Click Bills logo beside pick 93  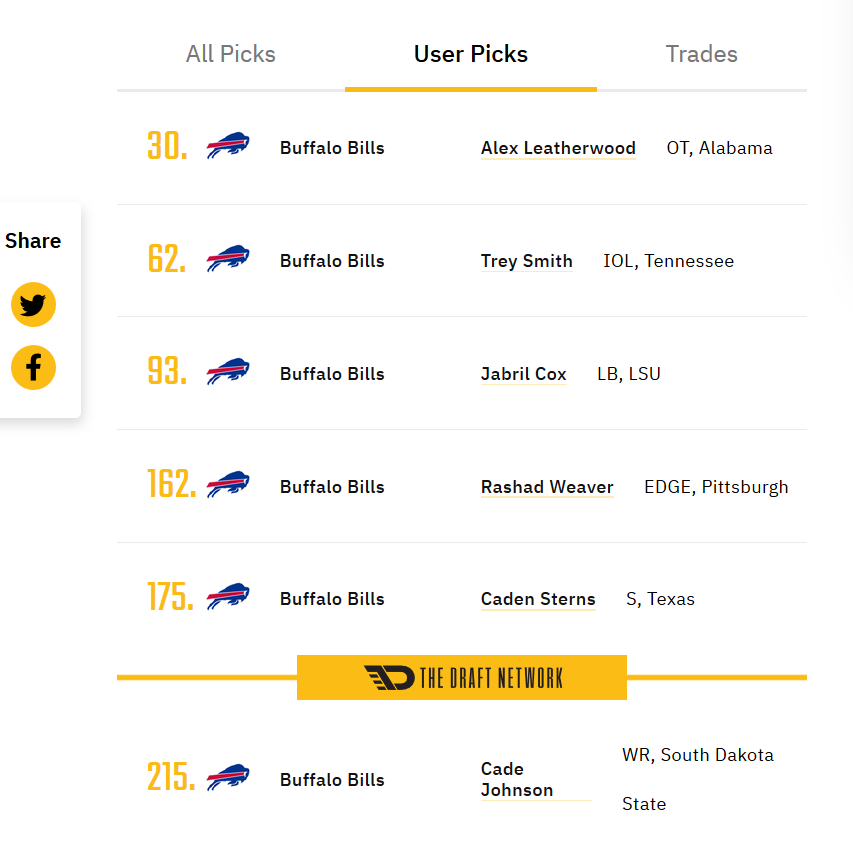[228, 372]
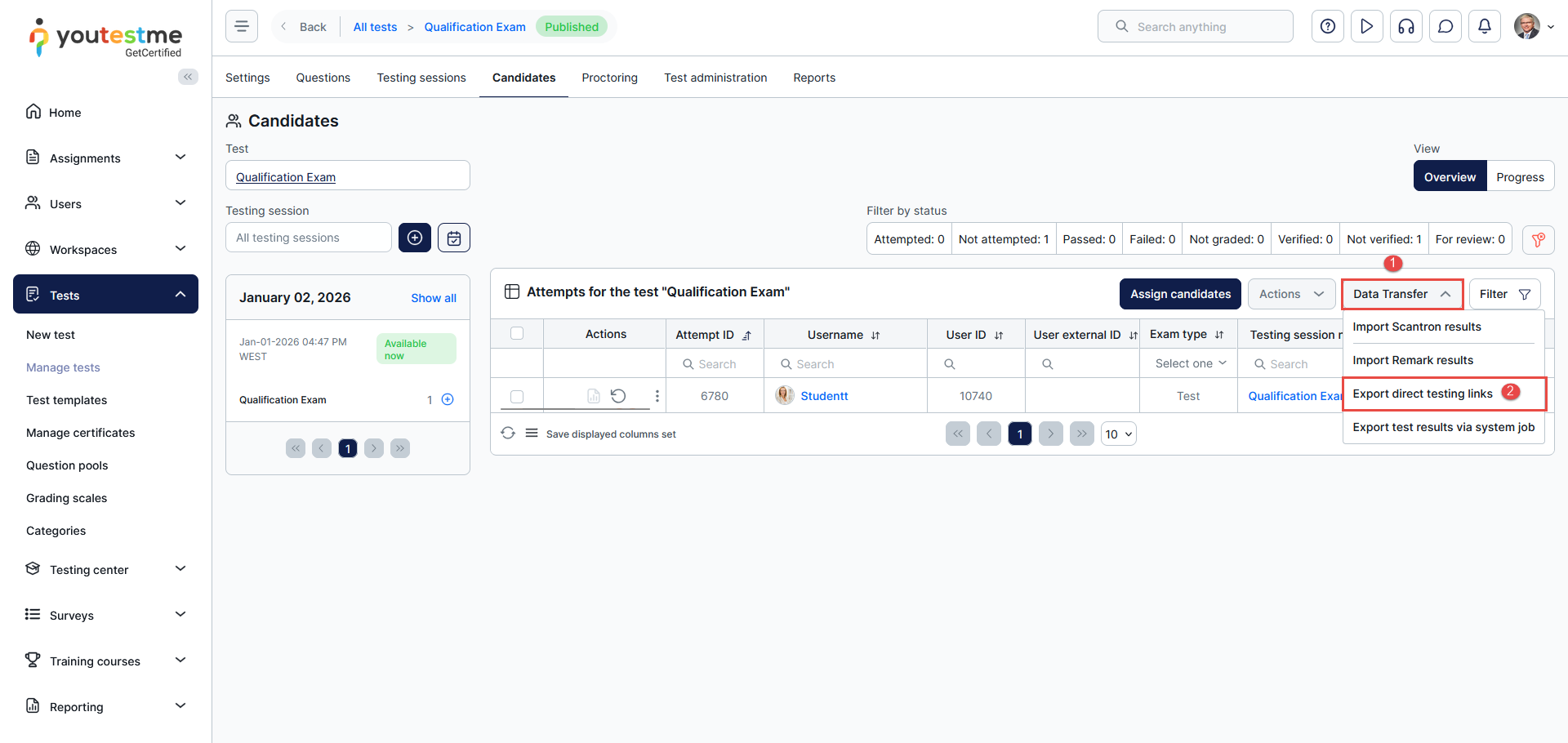Open the Actions dropdown
The width and height of the screenshot is (1568, 743).
click(1291, 294)
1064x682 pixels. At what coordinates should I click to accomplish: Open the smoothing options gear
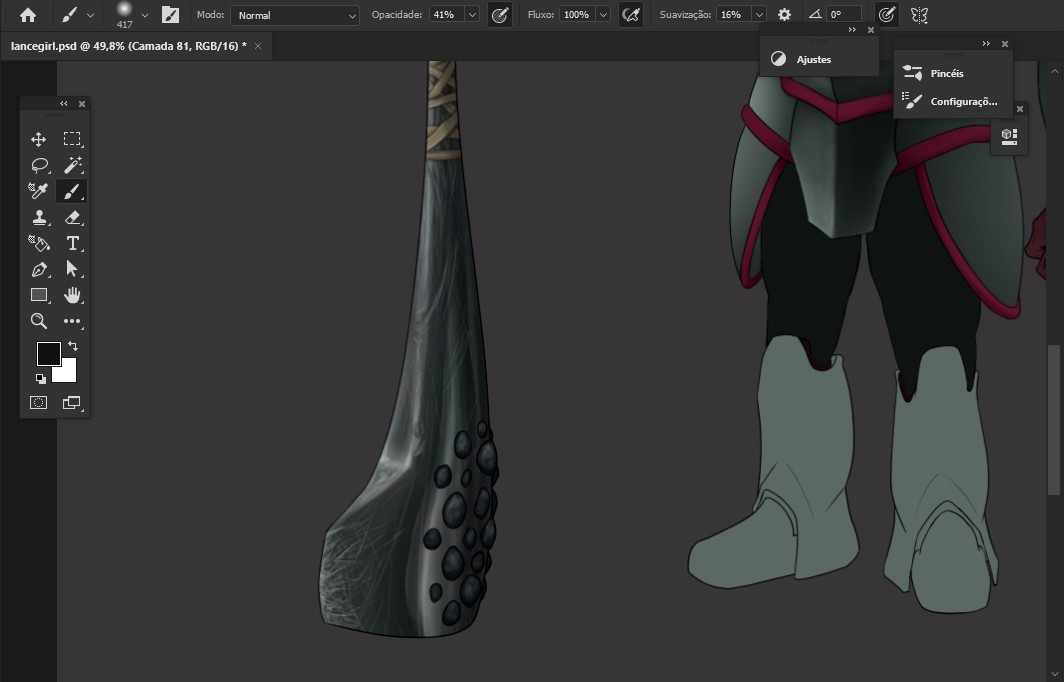(x=784, y=14)
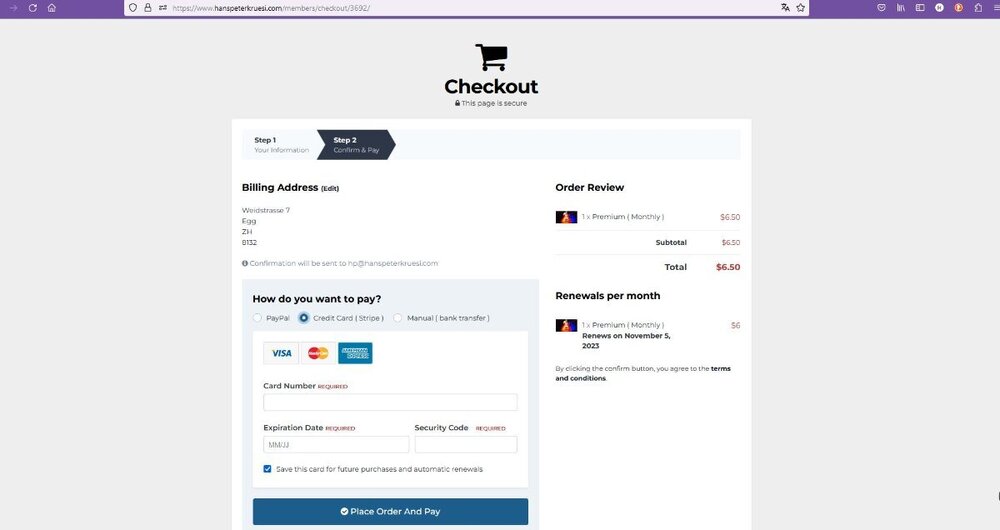Click the Expiration Date field
1000x530 pixels.
coord(336,445)
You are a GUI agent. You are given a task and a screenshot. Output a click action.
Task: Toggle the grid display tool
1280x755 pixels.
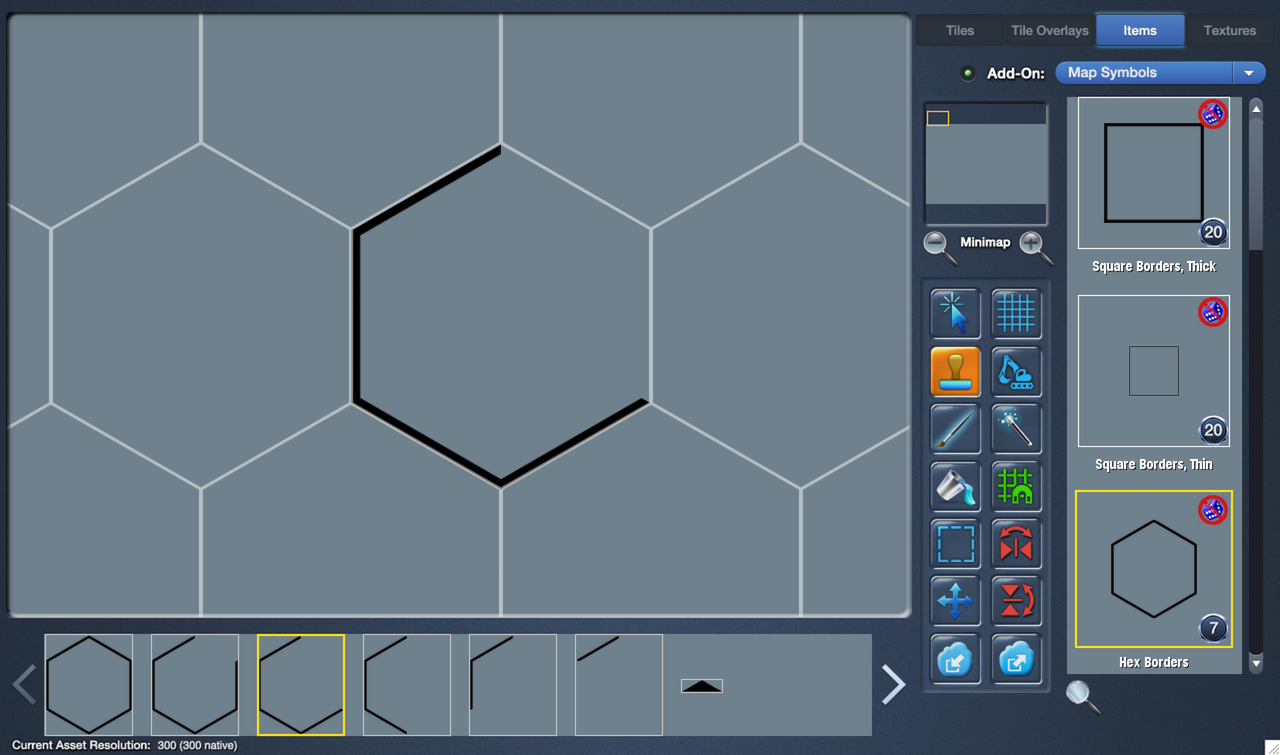pos(1015,313)
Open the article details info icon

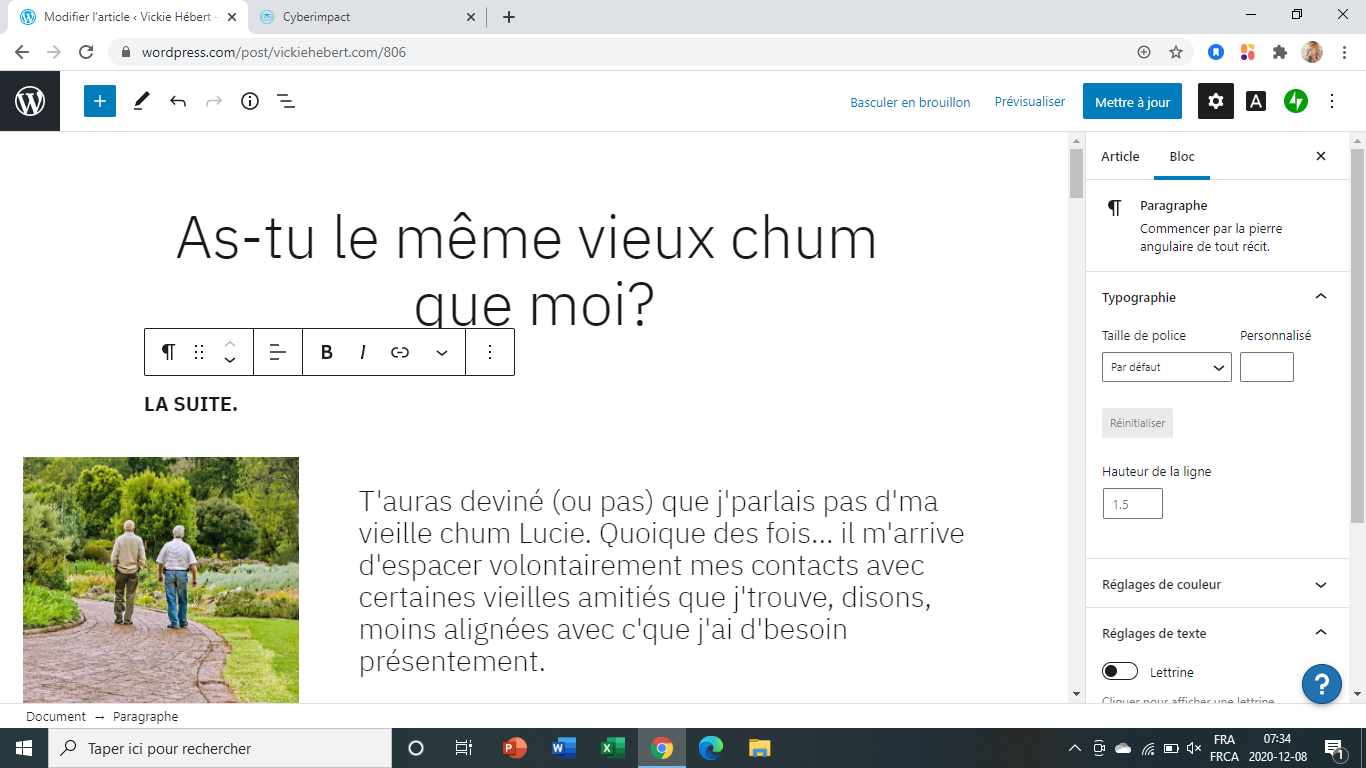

To be done: Write out the listing word for word, from the line containing "You are a GUI" through the end of the listing, omitting the pictures.

Solution below:
You are a GUI agent. You are given a task and a screenshot. Output a click action.
Task: Toggle the grid display tool
1280x755 pixels.
pos(1015,313)
Open the article details info icon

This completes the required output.